To our knowledge, this is the first report on QTLs that influence IOP levels in an Asian population. In our study, suggestive linkage evidence was observed on 5q22.1, with an LOD score of 2.4. Previously, 5q22 was reported as a suggestive linkage region for IOP in a study of a West African population.
16 The 5q22.1 region has also been linked to POAG in several other populations.
GLC1G and
WDR36, containing glaucoma-causing mutations, were identified in the 5q22.1 region.
10 Several variants of
WDR36 have been associated with POAG.
35,36 In a recent study, alterations in
WDR36 in Japanese patients with POAG were not associated with normotensive POAG, whereas one variant of
WDR36 was significantly associated with high-tension POAG.

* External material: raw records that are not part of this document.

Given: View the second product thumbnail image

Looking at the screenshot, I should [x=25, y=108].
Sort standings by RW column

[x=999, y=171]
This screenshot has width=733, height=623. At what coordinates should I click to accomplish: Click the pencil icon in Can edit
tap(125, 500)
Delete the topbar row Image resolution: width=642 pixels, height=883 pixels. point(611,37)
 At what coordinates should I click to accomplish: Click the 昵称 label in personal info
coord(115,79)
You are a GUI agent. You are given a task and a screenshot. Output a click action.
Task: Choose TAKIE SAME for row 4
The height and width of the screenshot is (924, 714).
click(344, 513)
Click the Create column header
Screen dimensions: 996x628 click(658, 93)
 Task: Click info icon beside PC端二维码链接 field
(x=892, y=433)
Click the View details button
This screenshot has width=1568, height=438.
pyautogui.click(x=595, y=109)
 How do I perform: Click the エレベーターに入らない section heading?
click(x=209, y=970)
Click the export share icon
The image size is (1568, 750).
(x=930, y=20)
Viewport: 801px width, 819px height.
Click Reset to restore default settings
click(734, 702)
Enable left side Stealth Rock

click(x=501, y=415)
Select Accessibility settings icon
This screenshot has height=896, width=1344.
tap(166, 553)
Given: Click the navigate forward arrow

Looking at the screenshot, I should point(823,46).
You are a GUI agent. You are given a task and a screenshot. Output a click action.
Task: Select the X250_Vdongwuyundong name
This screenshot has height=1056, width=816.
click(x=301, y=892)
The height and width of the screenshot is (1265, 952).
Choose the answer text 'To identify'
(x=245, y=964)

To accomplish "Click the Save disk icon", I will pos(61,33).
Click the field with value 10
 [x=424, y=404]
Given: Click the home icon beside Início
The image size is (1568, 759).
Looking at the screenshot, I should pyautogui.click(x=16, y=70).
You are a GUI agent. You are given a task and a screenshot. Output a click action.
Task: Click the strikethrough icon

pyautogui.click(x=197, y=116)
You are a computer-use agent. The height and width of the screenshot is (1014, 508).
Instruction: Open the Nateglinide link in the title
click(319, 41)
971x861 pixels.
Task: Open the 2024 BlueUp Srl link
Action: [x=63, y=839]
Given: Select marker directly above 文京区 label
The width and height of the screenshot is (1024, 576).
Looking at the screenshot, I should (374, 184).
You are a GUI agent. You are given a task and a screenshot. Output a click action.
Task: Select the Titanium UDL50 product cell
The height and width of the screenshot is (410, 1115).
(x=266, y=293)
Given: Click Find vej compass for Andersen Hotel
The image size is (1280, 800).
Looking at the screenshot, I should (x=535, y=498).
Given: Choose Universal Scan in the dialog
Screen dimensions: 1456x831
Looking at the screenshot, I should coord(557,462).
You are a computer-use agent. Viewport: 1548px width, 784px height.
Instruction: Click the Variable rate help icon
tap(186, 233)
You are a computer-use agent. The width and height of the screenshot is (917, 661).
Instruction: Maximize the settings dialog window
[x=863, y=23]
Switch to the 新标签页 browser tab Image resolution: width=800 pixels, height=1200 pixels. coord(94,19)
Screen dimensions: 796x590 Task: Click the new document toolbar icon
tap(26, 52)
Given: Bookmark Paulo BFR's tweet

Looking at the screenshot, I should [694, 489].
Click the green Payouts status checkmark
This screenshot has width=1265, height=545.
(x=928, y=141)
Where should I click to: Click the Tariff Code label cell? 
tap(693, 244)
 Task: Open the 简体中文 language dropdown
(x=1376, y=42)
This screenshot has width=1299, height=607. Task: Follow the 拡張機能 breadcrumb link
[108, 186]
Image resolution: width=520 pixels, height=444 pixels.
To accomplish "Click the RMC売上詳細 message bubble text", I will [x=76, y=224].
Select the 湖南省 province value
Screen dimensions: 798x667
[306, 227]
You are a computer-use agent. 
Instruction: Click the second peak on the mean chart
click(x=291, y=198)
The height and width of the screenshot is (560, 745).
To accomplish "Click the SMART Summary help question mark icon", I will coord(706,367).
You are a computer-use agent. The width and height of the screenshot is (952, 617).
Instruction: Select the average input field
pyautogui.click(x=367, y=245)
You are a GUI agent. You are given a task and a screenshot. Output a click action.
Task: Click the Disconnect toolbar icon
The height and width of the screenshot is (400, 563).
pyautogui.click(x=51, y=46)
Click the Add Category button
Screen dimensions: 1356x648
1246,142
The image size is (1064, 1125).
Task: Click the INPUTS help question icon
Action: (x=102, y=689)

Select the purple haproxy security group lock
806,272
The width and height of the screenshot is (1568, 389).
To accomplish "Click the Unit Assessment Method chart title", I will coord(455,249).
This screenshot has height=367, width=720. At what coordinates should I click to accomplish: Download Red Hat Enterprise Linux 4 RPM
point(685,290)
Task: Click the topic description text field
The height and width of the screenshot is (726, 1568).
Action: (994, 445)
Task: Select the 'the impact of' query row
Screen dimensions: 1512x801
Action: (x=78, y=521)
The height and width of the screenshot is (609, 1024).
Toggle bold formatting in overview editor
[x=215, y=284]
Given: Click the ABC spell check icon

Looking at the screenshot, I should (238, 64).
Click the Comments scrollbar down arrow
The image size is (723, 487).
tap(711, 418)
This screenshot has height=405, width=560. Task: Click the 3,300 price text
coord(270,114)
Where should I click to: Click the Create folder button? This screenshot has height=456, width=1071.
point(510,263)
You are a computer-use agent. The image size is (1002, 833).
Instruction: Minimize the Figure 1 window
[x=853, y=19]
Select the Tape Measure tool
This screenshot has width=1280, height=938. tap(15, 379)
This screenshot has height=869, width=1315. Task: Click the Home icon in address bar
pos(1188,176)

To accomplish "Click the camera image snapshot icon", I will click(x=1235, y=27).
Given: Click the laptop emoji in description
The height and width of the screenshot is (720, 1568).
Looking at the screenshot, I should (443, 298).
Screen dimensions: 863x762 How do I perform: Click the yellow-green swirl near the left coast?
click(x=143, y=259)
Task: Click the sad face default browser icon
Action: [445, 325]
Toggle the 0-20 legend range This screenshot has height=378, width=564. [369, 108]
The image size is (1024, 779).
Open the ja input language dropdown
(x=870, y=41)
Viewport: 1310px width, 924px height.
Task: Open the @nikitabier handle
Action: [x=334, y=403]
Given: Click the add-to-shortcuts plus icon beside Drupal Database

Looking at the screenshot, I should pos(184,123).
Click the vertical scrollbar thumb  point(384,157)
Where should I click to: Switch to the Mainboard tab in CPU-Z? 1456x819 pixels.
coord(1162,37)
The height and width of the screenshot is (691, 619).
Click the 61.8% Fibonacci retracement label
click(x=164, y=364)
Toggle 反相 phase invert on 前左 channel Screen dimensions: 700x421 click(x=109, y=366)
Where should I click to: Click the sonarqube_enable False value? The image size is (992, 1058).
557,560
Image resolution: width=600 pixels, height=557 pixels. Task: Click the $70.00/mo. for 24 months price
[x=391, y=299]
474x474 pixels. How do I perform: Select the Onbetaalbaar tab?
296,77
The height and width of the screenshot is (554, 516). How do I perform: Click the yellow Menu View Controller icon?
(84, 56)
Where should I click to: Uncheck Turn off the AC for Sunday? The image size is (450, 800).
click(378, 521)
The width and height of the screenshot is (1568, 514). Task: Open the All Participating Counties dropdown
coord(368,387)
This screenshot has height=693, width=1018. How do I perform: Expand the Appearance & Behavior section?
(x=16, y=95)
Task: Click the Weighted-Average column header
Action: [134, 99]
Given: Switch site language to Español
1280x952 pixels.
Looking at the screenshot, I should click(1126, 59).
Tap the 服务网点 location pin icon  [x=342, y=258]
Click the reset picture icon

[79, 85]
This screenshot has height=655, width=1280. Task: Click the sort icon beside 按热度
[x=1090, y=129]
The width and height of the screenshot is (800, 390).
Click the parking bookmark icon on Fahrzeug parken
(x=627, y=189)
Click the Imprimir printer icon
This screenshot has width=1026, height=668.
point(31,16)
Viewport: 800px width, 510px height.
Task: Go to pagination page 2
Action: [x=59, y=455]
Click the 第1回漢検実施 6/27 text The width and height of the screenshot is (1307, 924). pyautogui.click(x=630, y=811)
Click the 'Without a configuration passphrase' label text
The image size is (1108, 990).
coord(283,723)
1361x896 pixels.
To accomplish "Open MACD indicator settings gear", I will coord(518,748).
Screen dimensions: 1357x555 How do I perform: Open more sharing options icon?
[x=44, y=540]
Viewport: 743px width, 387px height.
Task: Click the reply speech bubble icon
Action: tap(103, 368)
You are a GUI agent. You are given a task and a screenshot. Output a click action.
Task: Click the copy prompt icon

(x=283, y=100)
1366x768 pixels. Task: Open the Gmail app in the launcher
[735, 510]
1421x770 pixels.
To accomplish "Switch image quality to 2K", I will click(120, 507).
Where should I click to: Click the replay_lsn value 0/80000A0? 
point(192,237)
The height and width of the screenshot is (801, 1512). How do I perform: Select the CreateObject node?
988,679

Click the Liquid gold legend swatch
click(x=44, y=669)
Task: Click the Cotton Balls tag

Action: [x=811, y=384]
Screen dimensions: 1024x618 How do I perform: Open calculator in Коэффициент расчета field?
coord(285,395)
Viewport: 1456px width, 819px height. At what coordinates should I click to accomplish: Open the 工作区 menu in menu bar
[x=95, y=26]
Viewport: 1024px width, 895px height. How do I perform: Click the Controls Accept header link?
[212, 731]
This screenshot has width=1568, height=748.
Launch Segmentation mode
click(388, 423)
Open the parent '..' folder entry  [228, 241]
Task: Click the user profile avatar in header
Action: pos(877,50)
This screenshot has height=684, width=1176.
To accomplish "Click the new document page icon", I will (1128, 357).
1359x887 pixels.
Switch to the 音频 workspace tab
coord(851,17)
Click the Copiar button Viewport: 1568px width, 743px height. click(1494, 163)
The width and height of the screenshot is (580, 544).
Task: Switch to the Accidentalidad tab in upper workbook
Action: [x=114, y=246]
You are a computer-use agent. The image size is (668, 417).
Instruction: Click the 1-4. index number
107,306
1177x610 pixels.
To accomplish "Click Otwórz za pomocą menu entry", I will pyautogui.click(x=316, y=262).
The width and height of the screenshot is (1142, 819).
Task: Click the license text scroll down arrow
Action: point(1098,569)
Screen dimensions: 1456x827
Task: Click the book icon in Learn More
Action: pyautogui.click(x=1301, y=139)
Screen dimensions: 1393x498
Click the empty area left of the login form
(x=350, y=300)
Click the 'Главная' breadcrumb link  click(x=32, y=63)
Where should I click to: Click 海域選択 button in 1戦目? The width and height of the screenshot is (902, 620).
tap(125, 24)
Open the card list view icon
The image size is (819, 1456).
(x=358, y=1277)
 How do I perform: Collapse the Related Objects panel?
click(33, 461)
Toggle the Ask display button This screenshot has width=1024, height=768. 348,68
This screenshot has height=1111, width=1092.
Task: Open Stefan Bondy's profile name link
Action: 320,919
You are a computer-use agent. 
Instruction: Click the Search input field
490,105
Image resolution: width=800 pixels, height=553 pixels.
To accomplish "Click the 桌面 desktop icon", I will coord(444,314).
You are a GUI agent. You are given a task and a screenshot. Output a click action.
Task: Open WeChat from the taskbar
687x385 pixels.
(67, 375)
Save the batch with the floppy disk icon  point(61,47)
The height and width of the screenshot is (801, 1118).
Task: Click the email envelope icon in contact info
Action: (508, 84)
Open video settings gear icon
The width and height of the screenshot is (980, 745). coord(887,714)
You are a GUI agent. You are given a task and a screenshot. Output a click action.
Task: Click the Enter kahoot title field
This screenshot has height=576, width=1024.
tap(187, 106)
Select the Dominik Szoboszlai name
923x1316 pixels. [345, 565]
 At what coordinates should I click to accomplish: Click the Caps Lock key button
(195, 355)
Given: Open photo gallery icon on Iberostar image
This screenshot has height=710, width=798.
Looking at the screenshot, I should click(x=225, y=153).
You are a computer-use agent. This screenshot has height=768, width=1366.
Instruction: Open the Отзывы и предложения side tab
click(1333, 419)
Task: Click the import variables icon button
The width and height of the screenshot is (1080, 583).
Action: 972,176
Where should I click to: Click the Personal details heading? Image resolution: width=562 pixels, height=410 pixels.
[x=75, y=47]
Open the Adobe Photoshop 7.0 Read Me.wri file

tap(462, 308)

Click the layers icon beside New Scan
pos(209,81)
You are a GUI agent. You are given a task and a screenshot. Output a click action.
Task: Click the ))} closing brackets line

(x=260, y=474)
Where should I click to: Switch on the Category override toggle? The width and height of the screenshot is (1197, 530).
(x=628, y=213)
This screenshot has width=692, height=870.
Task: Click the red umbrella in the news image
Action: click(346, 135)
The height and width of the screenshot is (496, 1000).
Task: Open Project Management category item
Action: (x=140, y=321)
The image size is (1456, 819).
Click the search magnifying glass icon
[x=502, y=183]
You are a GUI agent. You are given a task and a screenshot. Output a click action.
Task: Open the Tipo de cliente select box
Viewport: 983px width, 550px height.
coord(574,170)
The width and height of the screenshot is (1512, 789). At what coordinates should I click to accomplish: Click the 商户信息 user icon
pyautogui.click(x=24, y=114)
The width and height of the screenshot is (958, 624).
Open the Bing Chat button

37 Our findings not only replicate those of previous studies but further suggest the possibility that normal variation in IOP, elevated IOP, and POAG may be regulated by common genetic factors. The LOD scores in this study did not reach the level of significance proposed by Lander and Kruglyak.
34 However, recent studies on age-related macular degeneration and the association of
TCF7L2 and type 2 diabetes
38,39 demonstrated that replication with suggestive or possible evidence is more convincing than unreplicated findings with strong LOD scores.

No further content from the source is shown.